I have routinely criticized “fair trade” schemes as ineffective, inefficient and counterproductive — a convoluted form of temporary charity that would be better if treated as temporary charity.

The real problems that cause poverty are deep and complicated, and they cannot be fixed by magical price inflation by Westerners (particularly when our own view of value is as distorted as it is).

As I pointed out in my review of Victor Claar’s book on the subject, one of these problems is often the nature of the given market.

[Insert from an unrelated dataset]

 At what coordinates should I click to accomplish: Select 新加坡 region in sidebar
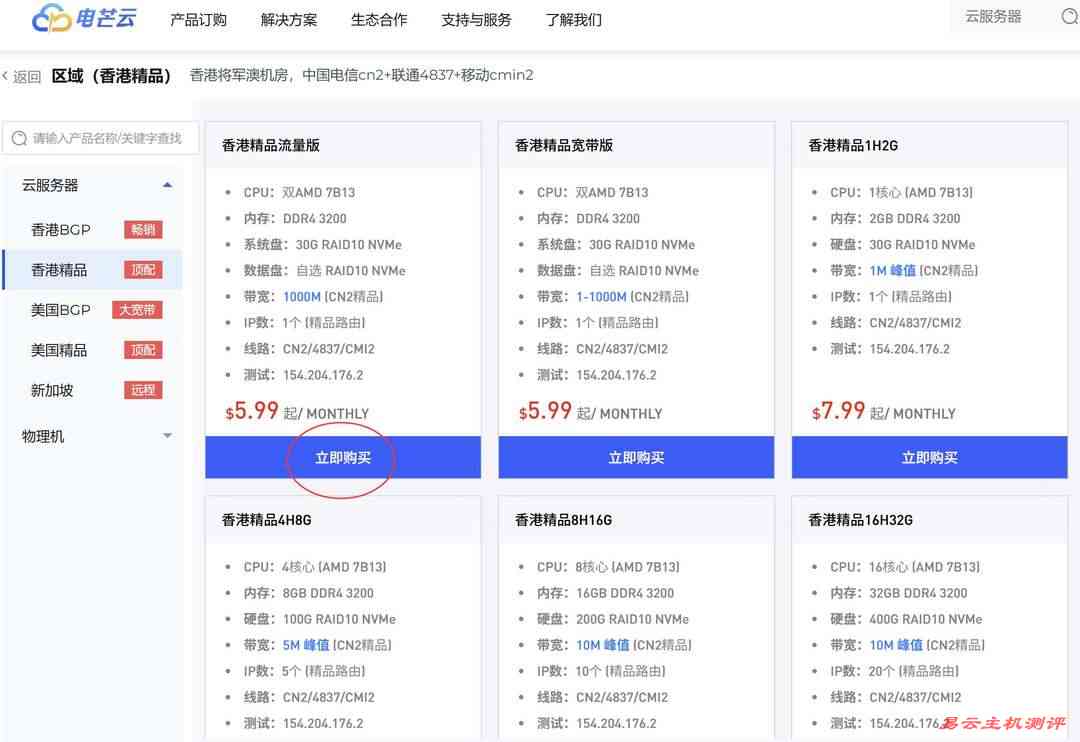(52, 390)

When it comes to coffee, for example, Claar explains that “coffee growers are poor because there is too much coffee.” The solution is hardly, “more coffee!”

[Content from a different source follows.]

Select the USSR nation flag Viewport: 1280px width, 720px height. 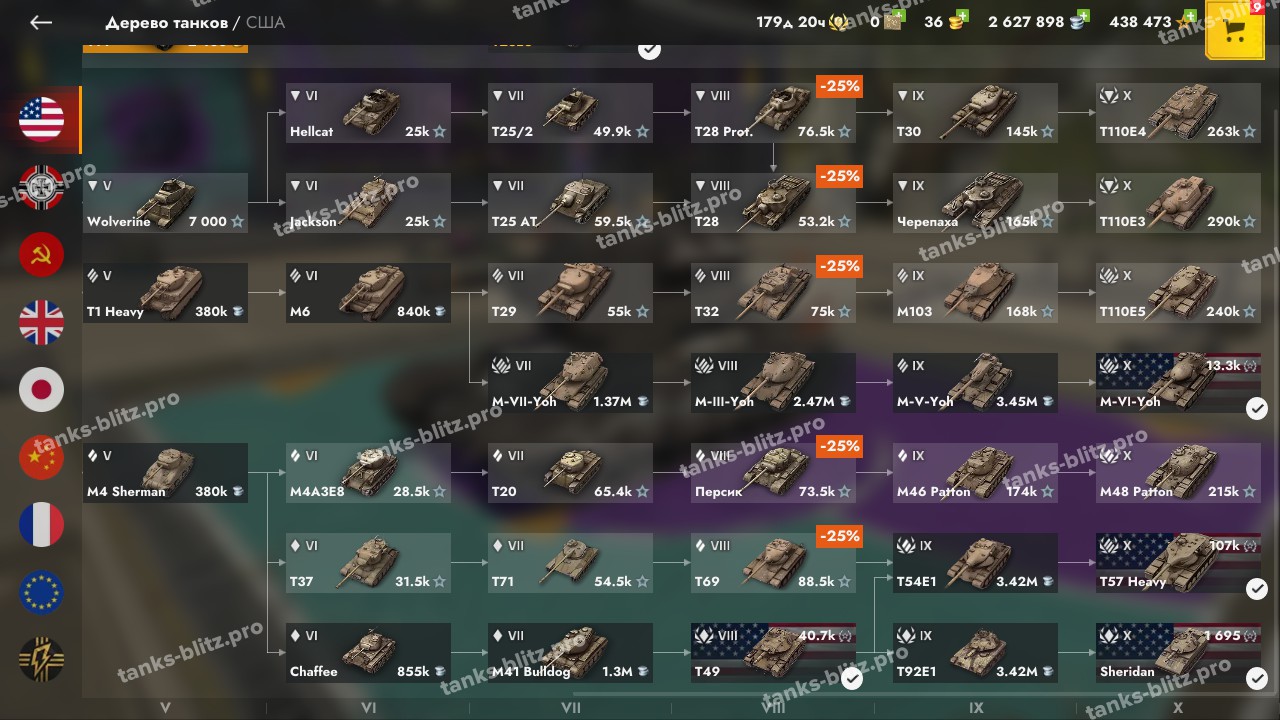pyautogui.click(x=42, y=254)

Many of these realities are difficult to change for good reason: accurate, voluntarily determined prices reflect the real preferences of real people who are just trying to create real value. This includes both the consumer and the creator (the coffee grower). Yet other realities are stubborn because they are involuntarily determined.

This is where we should be setting our sights, and this week at AEI’s newly rebranded project, Values and Capitalism (formerly Common Sense Concept), I focus on one of the biggies: agricultural subsidies.

Here’s a taste:

Although the aims of “fair traders” are often noble (e.g. when “equality of outcome” doesn’t masquerade as “fairness”), their efforts would be much better spent tackling the real problems that impact economic development in the long term. If we’re looking for a game of Demolish the Western Privilege Machine, agricultural subsidies are a marvelous piñata.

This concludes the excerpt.